### [TASK TO COMPLETE]
Take the listing below and print exactly the lines starting at the line containing "You are a computer-use agent. Viewport: 1270px" and ending at the line containing "Given: Select All reports in the Audit menu", both ends included, and no others.

### [INFORMATION]
'''

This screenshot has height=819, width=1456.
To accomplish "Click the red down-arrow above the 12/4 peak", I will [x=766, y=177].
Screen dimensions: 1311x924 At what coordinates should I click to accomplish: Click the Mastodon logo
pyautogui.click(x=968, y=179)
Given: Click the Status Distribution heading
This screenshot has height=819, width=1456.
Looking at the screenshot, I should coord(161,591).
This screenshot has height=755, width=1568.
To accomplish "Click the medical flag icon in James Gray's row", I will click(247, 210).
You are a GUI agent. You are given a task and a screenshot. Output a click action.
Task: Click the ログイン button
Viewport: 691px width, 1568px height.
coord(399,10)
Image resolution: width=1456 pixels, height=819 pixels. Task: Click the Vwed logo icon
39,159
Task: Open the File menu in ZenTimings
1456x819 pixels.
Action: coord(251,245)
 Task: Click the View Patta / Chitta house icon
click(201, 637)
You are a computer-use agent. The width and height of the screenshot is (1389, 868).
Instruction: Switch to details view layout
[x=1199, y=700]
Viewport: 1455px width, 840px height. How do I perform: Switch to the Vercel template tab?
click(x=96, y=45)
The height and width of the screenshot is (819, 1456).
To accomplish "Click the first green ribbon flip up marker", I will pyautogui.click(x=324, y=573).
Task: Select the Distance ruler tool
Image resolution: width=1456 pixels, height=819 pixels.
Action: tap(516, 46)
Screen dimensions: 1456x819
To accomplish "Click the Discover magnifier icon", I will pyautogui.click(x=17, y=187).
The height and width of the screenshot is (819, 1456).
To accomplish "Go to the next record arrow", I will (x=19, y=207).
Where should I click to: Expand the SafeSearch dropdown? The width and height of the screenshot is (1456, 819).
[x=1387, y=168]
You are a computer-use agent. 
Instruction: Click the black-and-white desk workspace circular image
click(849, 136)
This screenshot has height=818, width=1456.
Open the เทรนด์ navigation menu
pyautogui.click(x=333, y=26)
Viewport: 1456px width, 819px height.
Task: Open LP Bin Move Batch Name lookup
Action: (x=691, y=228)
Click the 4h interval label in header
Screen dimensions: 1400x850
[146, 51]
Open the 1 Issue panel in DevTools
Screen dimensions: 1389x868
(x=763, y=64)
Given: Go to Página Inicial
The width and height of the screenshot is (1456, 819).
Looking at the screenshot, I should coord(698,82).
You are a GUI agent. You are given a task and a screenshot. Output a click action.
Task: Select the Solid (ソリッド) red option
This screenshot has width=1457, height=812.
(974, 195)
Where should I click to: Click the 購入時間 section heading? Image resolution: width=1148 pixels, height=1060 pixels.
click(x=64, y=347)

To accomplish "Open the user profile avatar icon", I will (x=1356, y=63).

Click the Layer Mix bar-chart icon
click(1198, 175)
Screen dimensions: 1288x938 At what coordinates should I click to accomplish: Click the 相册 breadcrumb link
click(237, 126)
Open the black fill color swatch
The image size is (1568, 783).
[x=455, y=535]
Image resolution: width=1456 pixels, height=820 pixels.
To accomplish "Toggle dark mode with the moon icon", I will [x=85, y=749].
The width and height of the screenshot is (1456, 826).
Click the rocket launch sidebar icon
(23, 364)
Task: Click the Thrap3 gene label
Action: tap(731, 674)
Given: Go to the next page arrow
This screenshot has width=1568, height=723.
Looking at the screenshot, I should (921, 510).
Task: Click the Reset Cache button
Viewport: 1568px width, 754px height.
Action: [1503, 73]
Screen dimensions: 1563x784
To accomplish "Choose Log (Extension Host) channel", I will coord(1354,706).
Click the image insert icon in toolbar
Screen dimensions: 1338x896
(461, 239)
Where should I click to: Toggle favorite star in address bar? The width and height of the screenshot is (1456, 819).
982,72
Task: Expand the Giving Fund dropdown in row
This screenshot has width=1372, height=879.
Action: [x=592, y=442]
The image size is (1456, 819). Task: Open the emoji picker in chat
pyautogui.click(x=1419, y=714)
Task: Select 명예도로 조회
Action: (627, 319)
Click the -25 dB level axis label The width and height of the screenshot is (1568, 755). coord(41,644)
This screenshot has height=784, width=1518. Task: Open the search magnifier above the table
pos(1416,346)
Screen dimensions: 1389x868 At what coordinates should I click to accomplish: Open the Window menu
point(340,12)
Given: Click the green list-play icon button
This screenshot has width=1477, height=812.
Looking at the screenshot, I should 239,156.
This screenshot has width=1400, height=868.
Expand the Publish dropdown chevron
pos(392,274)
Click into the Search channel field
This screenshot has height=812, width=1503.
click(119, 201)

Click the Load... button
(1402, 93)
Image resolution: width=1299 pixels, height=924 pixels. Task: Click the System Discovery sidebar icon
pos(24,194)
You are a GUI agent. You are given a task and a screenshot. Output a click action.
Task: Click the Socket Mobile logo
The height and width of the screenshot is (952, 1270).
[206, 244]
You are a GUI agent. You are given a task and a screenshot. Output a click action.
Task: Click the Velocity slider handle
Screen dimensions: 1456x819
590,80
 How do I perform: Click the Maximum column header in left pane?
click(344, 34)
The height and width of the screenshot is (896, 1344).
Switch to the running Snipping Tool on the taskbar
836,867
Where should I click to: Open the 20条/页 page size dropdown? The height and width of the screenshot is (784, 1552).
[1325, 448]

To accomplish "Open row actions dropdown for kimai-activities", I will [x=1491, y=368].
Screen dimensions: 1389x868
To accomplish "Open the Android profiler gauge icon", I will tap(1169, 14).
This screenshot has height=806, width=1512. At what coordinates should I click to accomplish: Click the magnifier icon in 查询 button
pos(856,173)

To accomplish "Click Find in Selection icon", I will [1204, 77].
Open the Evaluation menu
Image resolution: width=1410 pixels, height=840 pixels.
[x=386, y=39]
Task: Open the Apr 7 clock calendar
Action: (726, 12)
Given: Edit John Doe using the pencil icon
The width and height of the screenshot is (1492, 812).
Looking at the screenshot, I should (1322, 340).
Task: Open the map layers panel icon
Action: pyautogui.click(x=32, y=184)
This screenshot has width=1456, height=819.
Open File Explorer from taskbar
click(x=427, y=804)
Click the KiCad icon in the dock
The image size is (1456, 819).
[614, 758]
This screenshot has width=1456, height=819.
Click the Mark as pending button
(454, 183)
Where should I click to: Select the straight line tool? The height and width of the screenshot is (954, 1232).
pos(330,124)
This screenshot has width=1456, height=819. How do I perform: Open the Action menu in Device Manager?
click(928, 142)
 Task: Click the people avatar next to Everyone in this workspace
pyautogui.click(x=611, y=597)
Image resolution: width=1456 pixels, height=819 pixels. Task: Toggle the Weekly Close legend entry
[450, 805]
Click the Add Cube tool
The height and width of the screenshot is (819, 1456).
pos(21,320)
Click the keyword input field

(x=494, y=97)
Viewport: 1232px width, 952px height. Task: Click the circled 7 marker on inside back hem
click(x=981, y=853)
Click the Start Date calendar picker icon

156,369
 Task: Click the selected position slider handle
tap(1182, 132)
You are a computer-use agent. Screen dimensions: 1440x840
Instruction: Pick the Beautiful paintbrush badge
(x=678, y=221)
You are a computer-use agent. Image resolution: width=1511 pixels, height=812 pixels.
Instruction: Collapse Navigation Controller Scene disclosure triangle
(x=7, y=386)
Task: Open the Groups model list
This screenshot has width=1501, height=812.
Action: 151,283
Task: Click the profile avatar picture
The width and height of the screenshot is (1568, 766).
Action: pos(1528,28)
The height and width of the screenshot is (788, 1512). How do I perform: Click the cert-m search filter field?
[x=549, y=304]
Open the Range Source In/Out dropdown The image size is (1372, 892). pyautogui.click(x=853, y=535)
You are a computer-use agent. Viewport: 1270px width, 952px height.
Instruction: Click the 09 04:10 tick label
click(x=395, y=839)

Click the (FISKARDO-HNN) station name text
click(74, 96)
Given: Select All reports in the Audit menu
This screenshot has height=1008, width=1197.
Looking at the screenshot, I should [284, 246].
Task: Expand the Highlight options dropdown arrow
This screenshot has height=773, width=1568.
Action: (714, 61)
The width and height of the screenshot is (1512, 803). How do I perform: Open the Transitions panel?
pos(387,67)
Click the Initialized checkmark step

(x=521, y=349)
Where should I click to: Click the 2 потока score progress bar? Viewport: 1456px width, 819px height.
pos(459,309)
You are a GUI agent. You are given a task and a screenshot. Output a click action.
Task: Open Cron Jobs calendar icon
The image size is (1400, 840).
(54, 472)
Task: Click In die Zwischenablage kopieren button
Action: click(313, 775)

'''

### [FINISHED TASK]
You are a computer-use agent. Viewport: 1270px width, 952px height.
Instruction: Click the 09 04:10 tick label
click(x=395, y=839)

Click the (FISKARDO-HNN) station name text
click(74, 96)
Given: Select All reports in the Audit menu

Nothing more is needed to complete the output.